Home Property Australia COVID-19 exposes new cybersecurity risks

COVID-19 exposes new cybersecurity risks

  • April 21, 2020

Cybersecurity threats are moving as rapidly as the Covid-19 pandemic. What should you be doing today to protect your company’s assets?

More than 60 per cent of us were working from the kitchen table or the home office by the last week of March. But as the great work-from-home experiment continues, new cybersecurity risks emerge and established risks escalate.

“Whenever there is haste to make change, people – both employees and those setting up systems – make mistakes,” says Tommy Viljoen, Deloitte’s partner responsible for cyber risk strategy and governance.

While companies “relax their risk tolerances” to maintain business continuity, this leaves their data and intellectual property vulnerable to opportunistic cybercriminals, Viljoen explains.

The Australian Competition and Consumer Commission’s Scamwatch has received hundreds of coronavirus-related scam reports since the virus outbreak. The Australian Cyber Security Centre notes thousands of Covid-19-related websites have been registered in the last few weeks, many of them delivering ransomware to unsuspecting users.

Viljoen says more than 400,000 incidents of Covid-19 spam emails were disseminated between 13-26 March alone. Alongside the “massive spike” in phishing scams, Viljoen points to “socially-engineered cyberattacks” – where hackers use psychological manipulation to trick users into making security mistakes or giving away sensitive information.

“We’ve seen hackers take over someone’s email, pretend to be a supplier, and then insert themselves into a transaction to divert money,” Viljoen adds.

According to Richard Watson, EY’s lead partner for cybersecurity risk management, the three biggest risks in the property industry prior to Covid-19 were defraud of accounts payable, ransomware on building management systems and malicious insiders.

“The cybersecurity threat was big before but has been amplified because, with Covid-19, we have a sure-fire trigger,” Watson says.

People are hungry for information and “this gives cybercriminals the perfect cover. Send an email about urgent policy updates or changes to working conditions and people will read it”.

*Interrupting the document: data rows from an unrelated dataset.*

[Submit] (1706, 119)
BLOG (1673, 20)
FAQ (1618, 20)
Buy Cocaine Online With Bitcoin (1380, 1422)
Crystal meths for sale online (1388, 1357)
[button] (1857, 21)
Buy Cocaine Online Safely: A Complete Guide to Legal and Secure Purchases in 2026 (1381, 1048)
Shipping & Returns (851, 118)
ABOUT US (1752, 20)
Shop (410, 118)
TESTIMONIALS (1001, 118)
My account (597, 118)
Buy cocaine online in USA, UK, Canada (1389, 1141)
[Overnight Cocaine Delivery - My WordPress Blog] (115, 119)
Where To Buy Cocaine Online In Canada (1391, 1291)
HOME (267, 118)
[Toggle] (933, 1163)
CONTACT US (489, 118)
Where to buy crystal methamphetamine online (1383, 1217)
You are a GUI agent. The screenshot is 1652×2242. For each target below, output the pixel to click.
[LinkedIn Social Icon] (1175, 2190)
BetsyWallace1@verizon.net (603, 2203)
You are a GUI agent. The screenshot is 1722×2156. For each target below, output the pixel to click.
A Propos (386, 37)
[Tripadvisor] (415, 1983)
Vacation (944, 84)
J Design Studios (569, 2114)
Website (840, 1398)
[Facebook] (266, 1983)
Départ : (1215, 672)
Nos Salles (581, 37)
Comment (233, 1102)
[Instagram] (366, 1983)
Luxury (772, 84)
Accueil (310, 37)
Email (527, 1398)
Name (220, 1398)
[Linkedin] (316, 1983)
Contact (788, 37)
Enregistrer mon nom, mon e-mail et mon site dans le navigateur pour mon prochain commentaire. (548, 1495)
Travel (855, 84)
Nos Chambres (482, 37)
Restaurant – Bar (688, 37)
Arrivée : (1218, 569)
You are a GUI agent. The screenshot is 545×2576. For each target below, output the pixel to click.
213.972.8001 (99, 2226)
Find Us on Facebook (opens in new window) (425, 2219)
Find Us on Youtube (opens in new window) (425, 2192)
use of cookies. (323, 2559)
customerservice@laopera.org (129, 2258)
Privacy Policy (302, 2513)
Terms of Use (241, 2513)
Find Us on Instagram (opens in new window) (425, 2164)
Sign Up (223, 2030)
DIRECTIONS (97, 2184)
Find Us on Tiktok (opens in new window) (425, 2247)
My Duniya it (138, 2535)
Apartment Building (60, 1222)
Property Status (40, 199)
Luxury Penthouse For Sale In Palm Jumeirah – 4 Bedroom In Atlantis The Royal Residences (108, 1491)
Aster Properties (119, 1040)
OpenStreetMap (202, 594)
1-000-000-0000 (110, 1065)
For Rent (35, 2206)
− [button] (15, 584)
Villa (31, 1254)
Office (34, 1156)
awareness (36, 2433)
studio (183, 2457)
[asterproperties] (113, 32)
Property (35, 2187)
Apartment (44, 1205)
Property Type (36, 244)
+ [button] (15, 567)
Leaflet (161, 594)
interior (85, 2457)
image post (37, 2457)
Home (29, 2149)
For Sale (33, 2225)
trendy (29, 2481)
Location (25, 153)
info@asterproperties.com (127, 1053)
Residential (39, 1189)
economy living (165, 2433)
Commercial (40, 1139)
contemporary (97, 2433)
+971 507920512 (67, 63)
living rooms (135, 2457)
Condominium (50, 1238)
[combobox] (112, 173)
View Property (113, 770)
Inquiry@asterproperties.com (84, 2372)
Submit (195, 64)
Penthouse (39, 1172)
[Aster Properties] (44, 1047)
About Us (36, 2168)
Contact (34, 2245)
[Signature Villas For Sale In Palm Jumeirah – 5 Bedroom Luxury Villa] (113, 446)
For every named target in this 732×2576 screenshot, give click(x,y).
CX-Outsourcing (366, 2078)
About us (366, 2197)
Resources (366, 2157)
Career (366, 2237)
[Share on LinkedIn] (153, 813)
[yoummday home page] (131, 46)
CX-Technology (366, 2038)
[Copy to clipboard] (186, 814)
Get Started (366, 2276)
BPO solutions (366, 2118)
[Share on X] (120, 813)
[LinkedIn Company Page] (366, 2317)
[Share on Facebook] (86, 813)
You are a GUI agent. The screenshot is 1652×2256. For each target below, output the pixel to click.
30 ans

Watson also expects to see a small increase in employee malfeasance.

“There has always been the threat of insiders selling personal information to the highest bidder. But the longer people are working from home, the greater the risk they will become detached from the business and their loyalty may be tested.”

Corporate monitoring systems “aren’t set up for this massive change in network behaviour,” Watson adds. “All the triggers and alarms that detect unusual activity and data breaches have gone haywire, so you are less likely to pick up bad behaviour right now.”

Viljoen notes that building management systems – now being operated remotely – could be more vulnerable. Legal sites that search for internet of things devices can help enterprises identify and lock down security vulnerabilities – but can also reveal those same securities to hackers.

“In some cases, these security breaches may not affect the organisation today. Cybercriminals may watch what the organisation is doing for the next three, six or 12 months and then strike,” Viljoen explains.

Bob Hennessy, chair of the Property Council’s Cybersecurity Task Force and group chief information officer for Lendlease, urges companies to “take a systematic review of all of the changes to normal practice”.

“Given the fast pace at which companies have needed to move, it is likely that risk considerations have taken a back seat as changes needed to be made urgently,” Hennessy says.

“Many of these contingency workarounds could be in place for months, and in some cases may become the new standard practice, so they need to be properly assessed with the normal risk lens of the company.”

The call to action from the experts is clear. While there’s no need to sound the alarm, the property industry must remain alert.

“It doesn’t matter if people are sitting at home in shorts and t-shirts, or working on their own devices, they need to be reminded that the same rules still apply to protecting company assets,” Watson concludes.